El resultado colectivo de esto es un país al que, cuando se le confronta con el español hablado en otros lugares, tiende a pasar trabajo entendiendo a quienes comparten su idioma. Me acuerdo como hoy cuando tres compañeros de estudios, oriundos del Perú, me acompañaron a un restaurante de comida rápida en mi ciudad natal de Mayagüez, y yo tuve que servirles de traductor ante la cajera. Una hamburguesa y una gaseosa, así nombradas, son comida de alienígenas ante los oídos de cualquier dependiente de estas tiendas multinacionales. Palabras de uso común como: tocino, desguace, estacionamiento, entonces, o impresora, tienden a provocar miradas absortas del boricua que las escucha, si luego no vienen acompañadas de su traducción: bacon, junker, parking, so o printer. Los textos redactados en el español de otros lugares dejan anonadados a nuestros estudiantes.

Peor aún es cuando gente más allá de nuestro archipiélago desconoce –por ignorancia unas veces, por malicia otras- que el 80% de los boricuas tiene problemas con su fluidez en el inglés. Es de esperarse; el inglés no es nuestra lengua común, jamás lo ha sido. Sin embargo, cuando algunas personas en otros países escuchan canciones de Calle 13 o Sie7e, tienden a asumir que sus coros, con una fuerte dosis de spanglish, son nuestro lenguaje diario. Hasta cierto punto tienen razón. Lo que me perturba es que entonces piensen en nuestros compatriotas como los responsables indirectos de una transculturación similar en sus países, cuando los mismos factores que incidieron en la nuestra (migración circular, exposición a fuerzas económicas y políticas extranjeras, exposición a medios de comunicación de otros lugares) quizá sean factores en la suya  propia, de forma creciente.

La prevención del spanglish no es tarea de una sola entidad. Los medios de comunicación tienen bastante peso en recalcar la corrección del idioma español –idealmente libre de spanglish– ante su audiencia. Igual responsabilidad tienen las agencias de publicidad. Los sistemas educativos de nuestros países llevan buena parte de la carga en identificar y corregir la insidia del idioma defectuoso. La clase política de cada país debe reconocer la importancia del vernáculo como aglutinador de la nacionalidad –sea el idioma que sea,- y defenderla; en nuestros países multinacionales y multiculturales otras lenguas nativas merecen igual grado de atención y protección.
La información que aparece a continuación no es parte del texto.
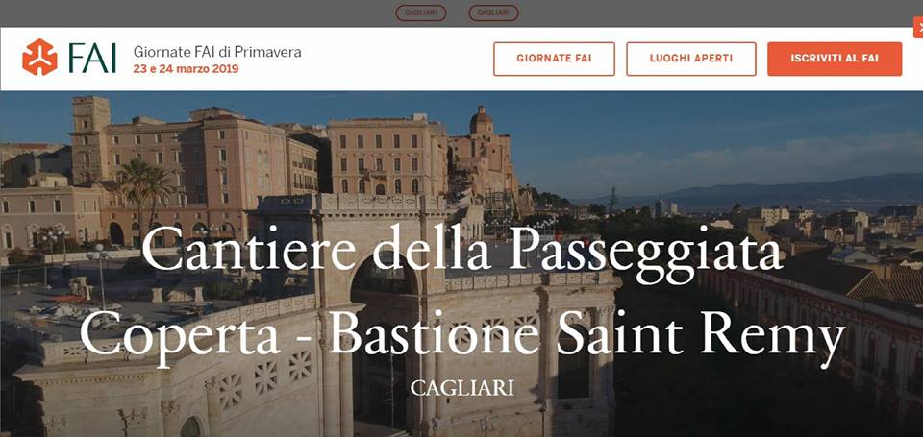Open the Giornate FAI section

click(x=554, y=59)
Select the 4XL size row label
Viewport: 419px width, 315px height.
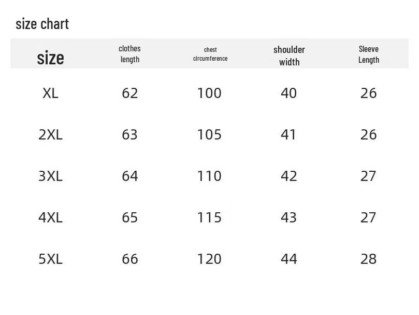tap(50, 217)
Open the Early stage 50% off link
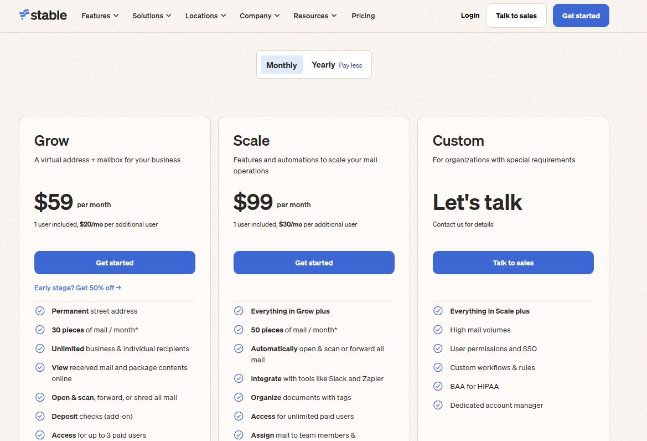The width and height of the screenshot is (647, 441). click(x=77, y=288)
Sin embargo, en Puerto Rico, donde apenas cien mil personas de una población de 3,7 millones hablan inglés a diario, elevar al inglés al rango de idioma oficial es meramente una conveniencia a la hora de comerciar con los del Norte, cargada de ribetes políticos hegemonistas. No esperemos que quienes defiendan tal atrocidad levanten objeciones al spanglish. Mucho menos esperemos que la demonización de parte de los académicos de la Lengua al resto de la población les gane adeptos, a la hora de corregir el mal uso del español entre nosotros.
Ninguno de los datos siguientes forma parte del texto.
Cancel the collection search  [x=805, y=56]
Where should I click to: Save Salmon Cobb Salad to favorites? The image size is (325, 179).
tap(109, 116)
El hablar en spanglish es un problema, no tengamos duda de ello, pero no se trata de un problema peor que pensar en spanglish. Solamente se pueden detener ambas cosas con educación –pero solamente si esa educación es lo suficientemente ágil y persuasiva como para desaprender los malos hábitos, tanto en el uso del idioma, como la visión que tenemos de nosotros mismos como latinoamericanos hispanohablantes. En el caso de los puertorriqueños y nuestro español, esta educación anda coja. Mi deseo es que, en cada país donde me puedan leer y entender, quienes lo hagan dejen de apuntar con el dedo a mis compatriotas y entiendan por lo que hemos pasado como país, antes de considerarnos victimarios de la lengua castellana. A lo mejor, de nuestra experiencia de 520 años de resistencia cultural podamos todos aprender lo suficiente como para seguir hablándonos, comunicándonos y entendiéndonos en español con el resto de Nuestramérica. Hacerlo, bajo las circunstancias que vivimos en Puerto Rico, no deja de ser una proeza.